As I filled out the lengthy adaptive skills' assessment, it was hard not to tumble into despair, clear that my son, who entered high school this year, cannot perform the simplest tasks that most infants and toddlers can do. When answering in the negative to five consecutive questions regarding various abilities, the instructions prompted me to skip forward to each subsequent section. The survey, which was supposed to take about ninety minutes to complete, took me no more than a quarter hour.
My fifteen-year-old cannot feed himself with a spoon. He can't dress himself, bathe himself, wash his hands, brush his hair. He can't put on his shoes, much less tie them. He can't grasp a marker or crayon to scrawl. He can't catch an object or give me one when asked to. He can't match shapes or colors, can't build blocks, can't speak any words. He can't run, can't play peekaboo, isn't toilet trained, can't open most doors. He can't get into or out of his bed on his own or pull up his duvet when he gets uncovered.
This sweet, handsome child of mine, though loved beyond measure, is a daily reminder of the grief I felt for years, beginning just before his birth when we first learned something was terribly wrong with him, and the loss I've felt ever since. Though he is alive and in ways vibrant, plus cute, loving and affectionate, he will never bring us the kinds of joys we thought parenthood had in store. To add insult to injury, we won't experience the bonus of being grandparents either.
From one perspective, having a child like Calvin represents to me an immeasurable loss, and at times I wince hearing and seeing the myriad of activities in which other kids and their parents regularly delight.
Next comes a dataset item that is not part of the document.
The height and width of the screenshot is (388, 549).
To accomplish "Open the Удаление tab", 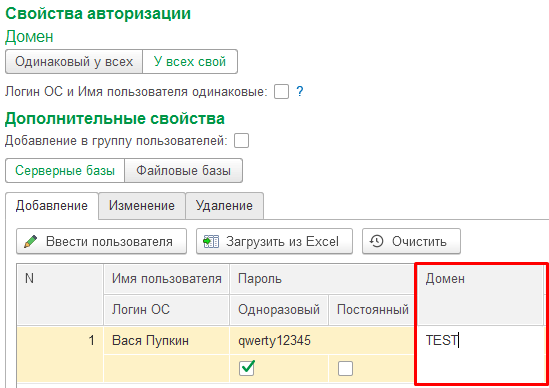I will coord(224,206).
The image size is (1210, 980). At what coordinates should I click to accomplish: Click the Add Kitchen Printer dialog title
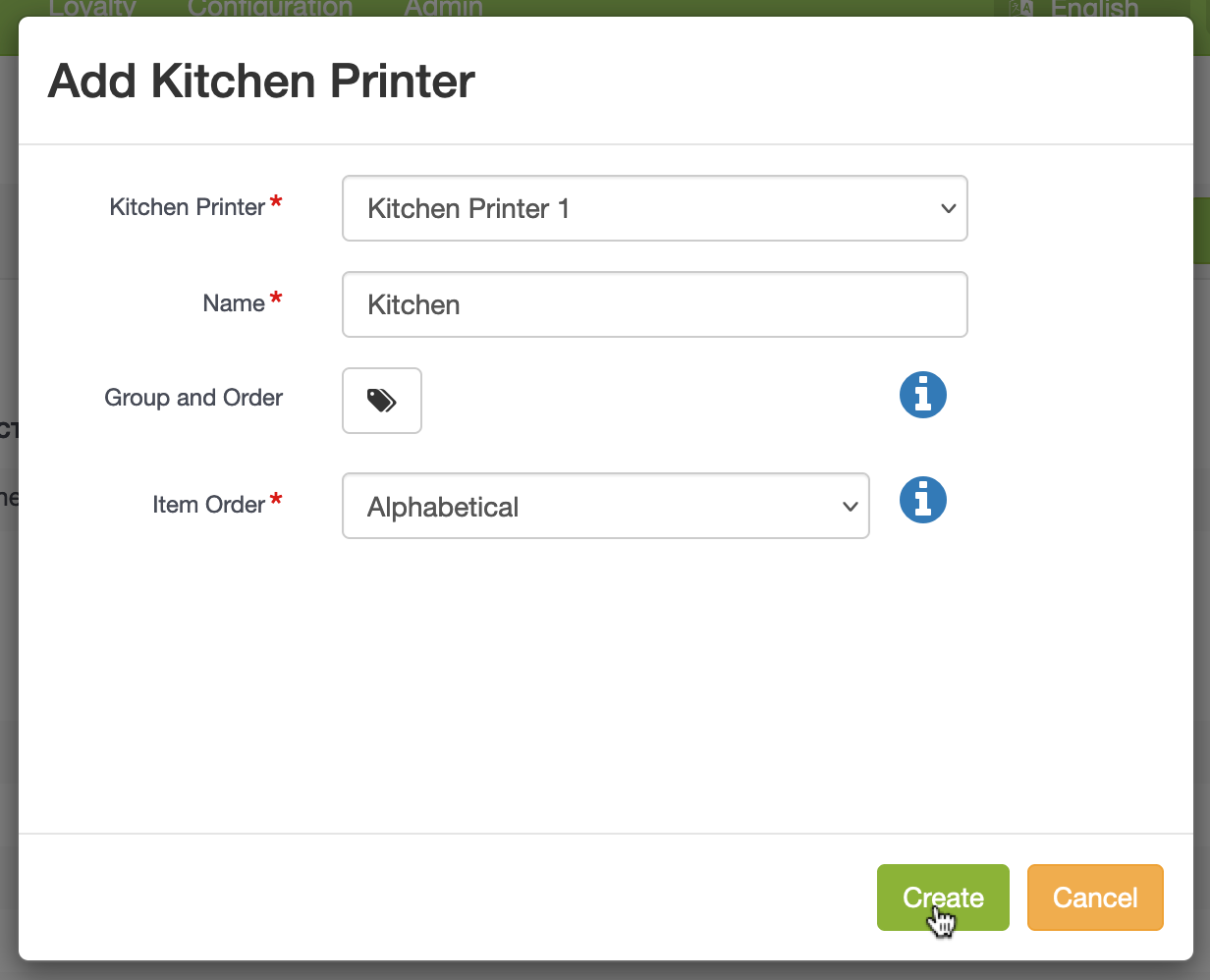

But perhaps some of the joys that accompany a child's mastery in sports or academics or art or judgement or even virtue are in ways narcissistic ones and, perhaps, as a friend related after having read my post
principles, those kinds of inclinations may not be ones parents are necessarily or ultimately in control of or responsible for.
Having said that, I still grieve the loss of a child who is still alive, in that my child is not healthy or very able to engage in most activities. However, I feel utterly grateful for what Calvin gives me. He still wants to be held like a baby. He sits in our laps and smiles when we lavish him with kisses and tickles. He chirps and coos at night when I reposition and cover him. On most days he greets me with a big grin when I help him get off the bus. He holds my hand in the grocer, making a beeline to the meat-department cases (his preferred place to camp out in the store) and smiles broadly when I hug him and say, "this is your favorite place, isn't it?" and then wipe the drool from his chin.
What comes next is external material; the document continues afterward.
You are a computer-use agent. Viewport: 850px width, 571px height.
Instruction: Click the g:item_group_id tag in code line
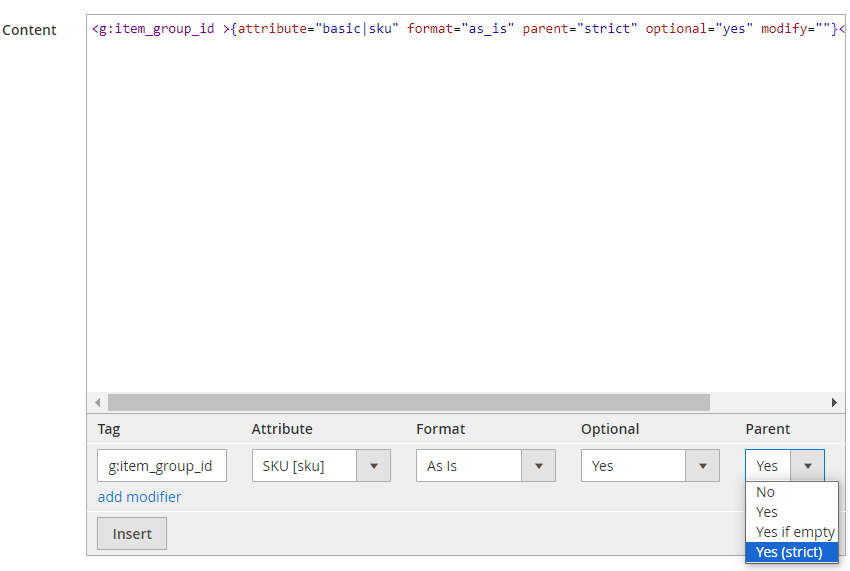157,29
What's more, I feel abundant gratitude for the things that being Calvin's parent has brought to us—new and interesting friends, knowledge of a broader world, deeper self-reflection, insight, compassion, courage and empathy, profound feelings of despair and happiness (yes, we embrace both), and rare, intense experiences. As a result, I'm thankfully a different person from the one I used to be—I challenge authority instead of bowing to it, I question everything I used to take at face value, I'm more forgiving of myself and others, I'm more forthright and assertive and, I hope, more accepting of others and of what I can't control, and I'm not bothered if, in my advocacy for Calvin, some people don't like me.
And so though Calvin will likely remain much the way he was when he was a toddler, and though knowing that will sometimes get me feeling down, I feel fortunate to have this extraordinary boy as my son. He's one in a million, to be sure. A child to be celebrated and loved.